Une solide histoire de prise d'orage. Le film entretient une conversation avec Un Après-midi de Chien de Sydney Lumet. Meme époque, même homme seul contre le système, même moments d'absurdités, présence des médias et d'Al Pacino. Le film de Lumet était plus prenant, Van Sant se disperse avec sa charge appuyé des médias et son ironie petit prix. Cela reste bon, voire très bon, le début est excellent, Van Sant appuie sur la petitesse de l'homme face a la facade capitaliste, la reconstitution est superbe, ça manque juste un peu d'emotion, Van Sant préférant faire son intelligent
Un film très bien écrit et tourné. Un film qui fait le tour de son propos qui pourrait se résumer à la question-titre posée par Denis Diderot "Est-il bon est-il méchant ?". Le preneur d'otage est ainsi magnifiquement campé en homme instable, inquiétant mais non dénué d'humanité, d'empathie. Les seconds rôles sont également merveilleusement joués. Cependant tout cela me semble nettement moins ambitieux que les deux "polars-sociaux" phares états-uniens de l'an dernier, "Eddington" et "Une Bataille après l'autre".
Fatigué en arrivant, j'ai trouvé l'histoire plutôt intéressante mais déçu du peu de dimension politique de la prise d'otage, le jeu d'acteur est pas mal mais loin d'être parfait, j'ai eu du mal à rentrer totalement dans le film et j'ai trouvé le rythme assez lent pendant une grosse partie après que Tony ait ramené son banquier chez lui.. du coup petit dodo au milieu, mais si j'avais eu plus d'énergie, j'aurais sûrement vécu le film différemment!

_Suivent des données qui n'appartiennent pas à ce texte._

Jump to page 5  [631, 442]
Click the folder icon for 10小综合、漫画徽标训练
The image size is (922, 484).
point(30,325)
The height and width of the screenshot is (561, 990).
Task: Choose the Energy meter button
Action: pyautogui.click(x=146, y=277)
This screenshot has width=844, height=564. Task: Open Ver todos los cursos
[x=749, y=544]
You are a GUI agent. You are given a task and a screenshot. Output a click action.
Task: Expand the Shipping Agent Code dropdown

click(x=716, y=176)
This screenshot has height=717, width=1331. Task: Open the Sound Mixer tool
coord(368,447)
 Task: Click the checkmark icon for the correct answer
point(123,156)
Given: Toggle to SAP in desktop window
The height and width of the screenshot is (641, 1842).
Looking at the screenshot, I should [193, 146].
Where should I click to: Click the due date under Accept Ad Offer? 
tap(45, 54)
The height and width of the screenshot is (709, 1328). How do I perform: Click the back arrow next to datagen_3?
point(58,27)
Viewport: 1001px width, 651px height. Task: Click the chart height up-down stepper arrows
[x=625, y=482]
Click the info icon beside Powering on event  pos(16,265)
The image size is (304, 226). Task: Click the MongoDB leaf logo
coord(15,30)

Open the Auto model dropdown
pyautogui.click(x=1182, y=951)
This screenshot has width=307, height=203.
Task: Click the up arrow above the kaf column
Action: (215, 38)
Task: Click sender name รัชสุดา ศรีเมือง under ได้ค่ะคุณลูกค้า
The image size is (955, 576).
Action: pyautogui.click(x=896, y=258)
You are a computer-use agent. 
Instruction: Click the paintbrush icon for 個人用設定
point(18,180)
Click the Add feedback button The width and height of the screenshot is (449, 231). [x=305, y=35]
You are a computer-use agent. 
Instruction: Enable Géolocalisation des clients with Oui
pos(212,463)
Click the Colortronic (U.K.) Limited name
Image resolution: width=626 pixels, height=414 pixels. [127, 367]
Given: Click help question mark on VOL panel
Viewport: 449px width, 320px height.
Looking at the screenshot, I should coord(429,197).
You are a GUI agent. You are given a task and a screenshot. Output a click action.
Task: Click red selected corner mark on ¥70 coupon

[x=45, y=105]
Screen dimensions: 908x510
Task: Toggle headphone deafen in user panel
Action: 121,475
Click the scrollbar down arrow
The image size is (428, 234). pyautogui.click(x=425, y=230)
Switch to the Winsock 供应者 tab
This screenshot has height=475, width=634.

Quoi de plus banal qu'une prise d'otages aux États-Unis? Ce drame social tiré d'un fait divers dans les années soixante dix qui met en exergue les pratiques d'un magnat dans le domaine du crédit et un petit entrepreneur a passionné et opposé les Américain (pour ou contre le preneur d'otage). Le film tient la route, les acteurs sont convaincants et la mise en scène arrive à surprendre! Un film d'auteur signé Gus Van Sant d'une durée raisonnable 1 heure 45.
Un acteur génial tient ce film de bout en bout Un scénario bien ficelé (on verra à la fin qu’en fait il reprend plan par plan les reportages télé de l’époque) une belle reconstitution de l’époque On ne s’ennuie pas un seul instant
Gus Van Sant signe un retour aussi rare qu’attendu. Cinéaste discret, dont chaque nouveau projet devient presque un événement, il livre une œuvre qui s’inscrit dans la lignée de ses films les plus austères et dérangeants, notamment "Elephant". Inspiré d’un fait réel, nous suivons Tony Kiritsis, un homme ruiné après un emprunt qui tourne mal. Le 8 février 1977, à Indianapolis, il kidnappe le fils du courtier qu’il juge responsable de sa chute. Armé d’un fusil relié à la gorge de son otage, il exige 5 millions de dollars et des excuses publiques. L'affaire devient un événement suivi en direct pendant 63 heures par les médias. L’Amérique entière se passionne pour ce fait divers hors norme, se divisant entre ceux qui voient en Tony un criminel et ceux qui le considèrent comme une victime du système. Refusant tout sensationnalisme, Van Sant privilégie une approche distante, laissant les faits parler d’eux-mêmes et installant une tension naturelle. Le film repose en grande partie sur ses acteurs, et ils sont remarquables et rendent chaque interaction crédible et tendue. "La Corde au cou" fascine car il mélange gravité extrême et absurdité presque risible. La situation, aussi dramatique soit-elle, révèle par moments une forme de grotesque, notamment quand l’opinion publique s’en empare.